*What you are asked to do*: How many lines below hold "column"? Answer with only the number.

*Excerpted records*:

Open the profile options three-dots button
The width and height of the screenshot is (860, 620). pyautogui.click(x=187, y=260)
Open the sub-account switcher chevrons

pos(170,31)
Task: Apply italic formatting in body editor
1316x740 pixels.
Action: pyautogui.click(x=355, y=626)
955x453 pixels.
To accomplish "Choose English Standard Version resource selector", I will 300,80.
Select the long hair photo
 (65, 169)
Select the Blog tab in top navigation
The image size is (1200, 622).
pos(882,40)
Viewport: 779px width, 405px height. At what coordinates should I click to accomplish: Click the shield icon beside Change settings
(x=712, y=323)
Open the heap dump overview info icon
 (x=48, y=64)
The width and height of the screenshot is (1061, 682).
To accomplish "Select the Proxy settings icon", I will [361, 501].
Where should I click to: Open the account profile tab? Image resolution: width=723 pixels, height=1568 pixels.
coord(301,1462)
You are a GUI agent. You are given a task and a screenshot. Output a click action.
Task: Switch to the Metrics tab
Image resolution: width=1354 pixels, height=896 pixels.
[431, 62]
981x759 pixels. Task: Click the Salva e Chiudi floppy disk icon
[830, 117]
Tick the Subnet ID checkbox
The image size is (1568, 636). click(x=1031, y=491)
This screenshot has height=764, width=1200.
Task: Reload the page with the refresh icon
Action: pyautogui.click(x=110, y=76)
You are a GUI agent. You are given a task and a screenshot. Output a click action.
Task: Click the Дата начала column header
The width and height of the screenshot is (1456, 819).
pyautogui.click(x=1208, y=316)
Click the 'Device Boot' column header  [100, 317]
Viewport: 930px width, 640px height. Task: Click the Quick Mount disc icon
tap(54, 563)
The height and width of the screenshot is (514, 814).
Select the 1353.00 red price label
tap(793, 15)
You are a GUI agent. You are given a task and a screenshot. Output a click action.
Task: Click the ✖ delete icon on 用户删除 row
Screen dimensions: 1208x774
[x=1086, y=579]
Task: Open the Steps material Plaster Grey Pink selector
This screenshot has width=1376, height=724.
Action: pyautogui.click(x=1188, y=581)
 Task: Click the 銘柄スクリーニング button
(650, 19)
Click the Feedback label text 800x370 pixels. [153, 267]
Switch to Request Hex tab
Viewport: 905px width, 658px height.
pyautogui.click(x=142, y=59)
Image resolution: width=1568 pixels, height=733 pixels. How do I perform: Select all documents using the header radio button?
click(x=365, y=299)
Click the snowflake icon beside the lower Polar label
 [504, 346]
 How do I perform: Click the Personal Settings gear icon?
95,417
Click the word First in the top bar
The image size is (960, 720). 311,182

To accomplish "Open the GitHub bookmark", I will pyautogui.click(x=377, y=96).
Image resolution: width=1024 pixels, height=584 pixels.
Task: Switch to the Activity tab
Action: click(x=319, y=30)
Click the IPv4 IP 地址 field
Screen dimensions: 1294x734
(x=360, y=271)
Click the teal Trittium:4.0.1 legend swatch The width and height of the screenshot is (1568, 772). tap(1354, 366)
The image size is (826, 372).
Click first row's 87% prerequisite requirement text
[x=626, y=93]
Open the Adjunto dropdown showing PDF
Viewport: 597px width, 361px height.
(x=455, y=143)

*Finished exercise*: 2